With the hot tear criterion, critical areas can be identified early on. The calculation is based on a stress calculation that considers both the casting and the die. This makes the calculation very time-consuming, even if significant computing power is available. To reduce the calculation time for an optimization of the casting layout, in this case a modified coo-ling for an existing casting, Martinrea Honsel has developed a methodology that also allows the qualitative risk assessment for areas prone to hot tearing using a greatly simplified model . The transferability of the results of this optimization is then verified using the conventional hot tear prediction (which is based on a full stress calculation).
The starting point for optimization in this case was a crankcase in which hot tearing occurred reproducibly during prototype production as a low pressure die casting. The position of the hot tear can be reproduced using a MAGMASOFT® stress simulation (Fig. 3).
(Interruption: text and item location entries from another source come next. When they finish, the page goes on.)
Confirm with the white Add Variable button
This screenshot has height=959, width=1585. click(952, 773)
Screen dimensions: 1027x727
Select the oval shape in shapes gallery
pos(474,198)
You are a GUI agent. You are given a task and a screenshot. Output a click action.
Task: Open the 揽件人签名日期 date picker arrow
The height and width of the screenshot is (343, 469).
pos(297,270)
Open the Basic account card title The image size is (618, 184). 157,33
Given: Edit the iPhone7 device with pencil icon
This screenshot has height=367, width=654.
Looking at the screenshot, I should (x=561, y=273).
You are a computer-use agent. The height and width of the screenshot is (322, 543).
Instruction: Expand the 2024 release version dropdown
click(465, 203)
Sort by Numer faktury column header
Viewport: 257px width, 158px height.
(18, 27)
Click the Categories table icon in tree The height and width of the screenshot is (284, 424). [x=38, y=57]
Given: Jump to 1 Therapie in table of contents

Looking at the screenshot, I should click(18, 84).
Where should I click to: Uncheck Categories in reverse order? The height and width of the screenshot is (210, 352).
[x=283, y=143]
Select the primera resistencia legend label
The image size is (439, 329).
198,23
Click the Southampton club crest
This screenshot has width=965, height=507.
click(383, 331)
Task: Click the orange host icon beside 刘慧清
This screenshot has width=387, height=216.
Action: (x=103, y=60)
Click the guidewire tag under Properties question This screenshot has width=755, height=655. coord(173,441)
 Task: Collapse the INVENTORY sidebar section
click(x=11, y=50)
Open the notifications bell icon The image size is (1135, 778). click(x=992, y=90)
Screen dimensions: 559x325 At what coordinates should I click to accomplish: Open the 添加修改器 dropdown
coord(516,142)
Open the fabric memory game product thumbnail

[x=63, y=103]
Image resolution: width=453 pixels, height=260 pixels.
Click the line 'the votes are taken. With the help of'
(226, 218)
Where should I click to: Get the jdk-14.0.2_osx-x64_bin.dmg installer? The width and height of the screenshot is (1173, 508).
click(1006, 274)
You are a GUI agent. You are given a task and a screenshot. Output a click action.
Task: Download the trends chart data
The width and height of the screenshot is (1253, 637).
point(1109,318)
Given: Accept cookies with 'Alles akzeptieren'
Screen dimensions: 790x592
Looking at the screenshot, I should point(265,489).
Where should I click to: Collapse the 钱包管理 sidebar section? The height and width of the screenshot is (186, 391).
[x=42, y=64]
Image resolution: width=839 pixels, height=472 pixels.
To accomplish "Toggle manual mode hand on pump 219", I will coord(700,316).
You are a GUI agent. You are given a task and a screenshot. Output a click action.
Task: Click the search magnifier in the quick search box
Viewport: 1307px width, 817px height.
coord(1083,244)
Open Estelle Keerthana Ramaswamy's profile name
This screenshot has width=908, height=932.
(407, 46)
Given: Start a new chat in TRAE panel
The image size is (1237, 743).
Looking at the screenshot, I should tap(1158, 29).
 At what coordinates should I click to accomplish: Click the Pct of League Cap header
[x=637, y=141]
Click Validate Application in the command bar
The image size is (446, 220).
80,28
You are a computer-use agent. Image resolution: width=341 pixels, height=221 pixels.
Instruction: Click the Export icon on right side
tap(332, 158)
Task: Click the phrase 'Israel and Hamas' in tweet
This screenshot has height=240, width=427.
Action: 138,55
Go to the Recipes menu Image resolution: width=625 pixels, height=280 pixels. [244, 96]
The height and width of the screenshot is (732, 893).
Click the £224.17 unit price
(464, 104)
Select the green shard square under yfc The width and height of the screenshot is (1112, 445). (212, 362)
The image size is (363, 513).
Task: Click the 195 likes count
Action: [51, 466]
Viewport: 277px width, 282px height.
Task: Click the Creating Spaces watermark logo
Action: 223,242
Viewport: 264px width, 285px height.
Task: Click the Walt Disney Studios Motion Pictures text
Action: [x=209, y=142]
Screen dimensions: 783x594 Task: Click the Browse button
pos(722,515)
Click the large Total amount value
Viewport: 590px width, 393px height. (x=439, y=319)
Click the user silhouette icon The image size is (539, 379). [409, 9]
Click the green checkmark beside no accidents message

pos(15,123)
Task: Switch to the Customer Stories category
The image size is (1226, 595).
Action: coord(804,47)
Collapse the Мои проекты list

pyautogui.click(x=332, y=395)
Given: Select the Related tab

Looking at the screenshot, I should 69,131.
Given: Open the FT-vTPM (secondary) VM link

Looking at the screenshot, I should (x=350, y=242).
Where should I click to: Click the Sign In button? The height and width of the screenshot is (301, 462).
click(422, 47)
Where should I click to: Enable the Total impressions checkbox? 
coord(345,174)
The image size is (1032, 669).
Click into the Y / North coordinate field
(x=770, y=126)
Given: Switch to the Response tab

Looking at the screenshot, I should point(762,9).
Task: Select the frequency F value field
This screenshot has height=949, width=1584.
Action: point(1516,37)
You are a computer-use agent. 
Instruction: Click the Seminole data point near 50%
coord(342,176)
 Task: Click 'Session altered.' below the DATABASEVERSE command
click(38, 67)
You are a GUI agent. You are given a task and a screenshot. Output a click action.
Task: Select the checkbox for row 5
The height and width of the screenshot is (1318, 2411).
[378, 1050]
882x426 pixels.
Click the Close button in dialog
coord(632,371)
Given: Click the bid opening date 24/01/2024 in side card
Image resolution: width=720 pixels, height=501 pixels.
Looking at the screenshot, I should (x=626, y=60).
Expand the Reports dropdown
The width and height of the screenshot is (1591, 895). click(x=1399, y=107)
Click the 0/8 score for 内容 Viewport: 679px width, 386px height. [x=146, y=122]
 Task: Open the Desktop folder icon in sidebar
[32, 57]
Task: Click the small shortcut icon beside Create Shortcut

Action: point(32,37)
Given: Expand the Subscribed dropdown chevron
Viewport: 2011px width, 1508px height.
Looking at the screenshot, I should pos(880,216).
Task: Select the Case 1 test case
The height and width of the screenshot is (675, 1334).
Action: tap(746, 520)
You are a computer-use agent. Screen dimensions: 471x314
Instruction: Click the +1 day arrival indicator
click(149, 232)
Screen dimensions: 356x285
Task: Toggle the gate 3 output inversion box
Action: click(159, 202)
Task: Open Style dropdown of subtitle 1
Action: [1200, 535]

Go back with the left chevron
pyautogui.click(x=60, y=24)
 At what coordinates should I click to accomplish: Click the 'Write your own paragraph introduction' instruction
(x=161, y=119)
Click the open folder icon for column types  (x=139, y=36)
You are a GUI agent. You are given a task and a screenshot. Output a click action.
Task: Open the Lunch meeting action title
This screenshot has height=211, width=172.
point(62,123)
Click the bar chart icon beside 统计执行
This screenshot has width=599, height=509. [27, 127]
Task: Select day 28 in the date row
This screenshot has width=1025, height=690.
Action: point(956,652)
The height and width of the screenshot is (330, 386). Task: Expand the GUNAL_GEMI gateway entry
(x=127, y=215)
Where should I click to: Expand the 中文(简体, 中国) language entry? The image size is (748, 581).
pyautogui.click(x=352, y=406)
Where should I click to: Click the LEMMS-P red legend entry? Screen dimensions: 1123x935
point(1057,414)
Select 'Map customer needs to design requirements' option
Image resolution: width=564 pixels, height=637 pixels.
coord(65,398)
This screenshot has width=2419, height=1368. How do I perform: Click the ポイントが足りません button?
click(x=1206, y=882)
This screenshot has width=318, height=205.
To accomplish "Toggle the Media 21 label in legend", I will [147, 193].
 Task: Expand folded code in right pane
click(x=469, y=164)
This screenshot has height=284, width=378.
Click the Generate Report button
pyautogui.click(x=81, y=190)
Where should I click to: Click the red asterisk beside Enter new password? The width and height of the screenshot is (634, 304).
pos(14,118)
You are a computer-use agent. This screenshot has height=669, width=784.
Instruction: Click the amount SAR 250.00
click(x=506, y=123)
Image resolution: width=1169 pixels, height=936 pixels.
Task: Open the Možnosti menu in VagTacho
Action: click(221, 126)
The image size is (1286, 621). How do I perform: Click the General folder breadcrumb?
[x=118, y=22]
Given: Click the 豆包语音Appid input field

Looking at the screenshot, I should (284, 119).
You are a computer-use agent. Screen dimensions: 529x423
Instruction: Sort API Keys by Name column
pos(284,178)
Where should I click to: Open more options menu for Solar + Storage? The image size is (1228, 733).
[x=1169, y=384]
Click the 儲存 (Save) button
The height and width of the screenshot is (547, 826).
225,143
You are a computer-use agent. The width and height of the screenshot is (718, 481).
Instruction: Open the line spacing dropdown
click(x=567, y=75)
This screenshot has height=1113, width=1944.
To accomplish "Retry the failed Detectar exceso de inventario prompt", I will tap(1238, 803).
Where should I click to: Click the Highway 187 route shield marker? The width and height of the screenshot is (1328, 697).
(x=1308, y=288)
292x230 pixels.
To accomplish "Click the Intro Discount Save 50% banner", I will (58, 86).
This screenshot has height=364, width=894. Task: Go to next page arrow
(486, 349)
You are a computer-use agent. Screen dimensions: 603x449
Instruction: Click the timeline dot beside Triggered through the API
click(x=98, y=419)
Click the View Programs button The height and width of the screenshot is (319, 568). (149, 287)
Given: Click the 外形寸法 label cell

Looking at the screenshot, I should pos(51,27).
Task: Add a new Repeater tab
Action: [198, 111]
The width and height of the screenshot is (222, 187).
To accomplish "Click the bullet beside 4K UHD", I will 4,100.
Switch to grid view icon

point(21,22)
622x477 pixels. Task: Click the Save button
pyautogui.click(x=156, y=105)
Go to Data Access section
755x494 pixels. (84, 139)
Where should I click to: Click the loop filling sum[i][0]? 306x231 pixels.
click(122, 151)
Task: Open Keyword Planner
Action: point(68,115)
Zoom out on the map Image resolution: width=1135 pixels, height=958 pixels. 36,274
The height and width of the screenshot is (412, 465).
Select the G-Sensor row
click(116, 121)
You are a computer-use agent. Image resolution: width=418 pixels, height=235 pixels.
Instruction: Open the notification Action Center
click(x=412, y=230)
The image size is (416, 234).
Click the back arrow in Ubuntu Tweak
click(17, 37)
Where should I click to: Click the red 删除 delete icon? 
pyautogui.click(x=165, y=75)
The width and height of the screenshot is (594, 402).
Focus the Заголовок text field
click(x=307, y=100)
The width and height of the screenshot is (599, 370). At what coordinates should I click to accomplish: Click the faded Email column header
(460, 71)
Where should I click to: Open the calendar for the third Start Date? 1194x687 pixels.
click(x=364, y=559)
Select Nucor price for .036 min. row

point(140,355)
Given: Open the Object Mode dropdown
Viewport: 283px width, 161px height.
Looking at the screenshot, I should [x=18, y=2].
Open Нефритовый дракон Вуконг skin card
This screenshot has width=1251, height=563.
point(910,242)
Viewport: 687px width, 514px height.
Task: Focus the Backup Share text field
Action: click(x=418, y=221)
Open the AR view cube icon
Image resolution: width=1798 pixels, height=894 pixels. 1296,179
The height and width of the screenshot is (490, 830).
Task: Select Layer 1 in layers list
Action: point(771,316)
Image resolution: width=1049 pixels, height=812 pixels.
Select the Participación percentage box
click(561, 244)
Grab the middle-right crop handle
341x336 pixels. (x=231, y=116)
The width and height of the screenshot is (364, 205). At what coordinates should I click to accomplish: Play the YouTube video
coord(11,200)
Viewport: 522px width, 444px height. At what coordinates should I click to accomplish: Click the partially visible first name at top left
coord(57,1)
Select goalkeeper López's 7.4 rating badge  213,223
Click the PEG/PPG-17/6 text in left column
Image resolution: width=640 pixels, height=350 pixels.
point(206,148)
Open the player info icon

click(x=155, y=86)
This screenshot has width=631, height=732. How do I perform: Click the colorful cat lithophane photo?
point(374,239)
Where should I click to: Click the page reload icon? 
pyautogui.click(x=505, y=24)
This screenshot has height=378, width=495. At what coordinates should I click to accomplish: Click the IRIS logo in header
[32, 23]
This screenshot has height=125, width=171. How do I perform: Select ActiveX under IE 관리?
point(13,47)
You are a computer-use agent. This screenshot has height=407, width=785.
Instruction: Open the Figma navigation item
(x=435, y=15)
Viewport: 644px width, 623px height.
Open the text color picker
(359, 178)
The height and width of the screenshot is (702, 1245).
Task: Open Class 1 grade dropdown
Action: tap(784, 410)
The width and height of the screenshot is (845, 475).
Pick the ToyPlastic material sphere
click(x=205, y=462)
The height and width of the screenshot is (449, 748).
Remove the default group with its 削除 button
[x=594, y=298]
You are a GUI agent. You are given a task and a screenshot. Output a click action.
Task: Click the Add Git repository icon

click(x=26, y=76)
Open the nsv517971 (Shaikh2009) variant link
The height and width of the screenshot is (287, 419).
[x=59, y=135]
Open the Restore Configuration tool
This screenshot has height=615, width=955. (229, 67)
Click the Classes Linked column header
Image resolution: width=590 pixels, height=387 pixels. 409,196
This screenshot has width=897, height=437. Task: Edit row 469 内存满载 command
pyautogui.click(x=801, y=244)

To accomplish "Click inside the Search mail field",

The simplified hot tear criterion (SHC) defined by Martinrea Honsel evaluates the differences in the solidification time in the region where the hot tear occurs and the solidification time of the area influenced by cooling. The criterion can be generated and evaluated using evaluation areas in MAGMASOFT® with a so-called “user-result”.
As a variable for the systematic optimization of the process conditions, the time at which cooling is activated was chosen. The optimization objectives were to minimize the SHC as well as the porosity.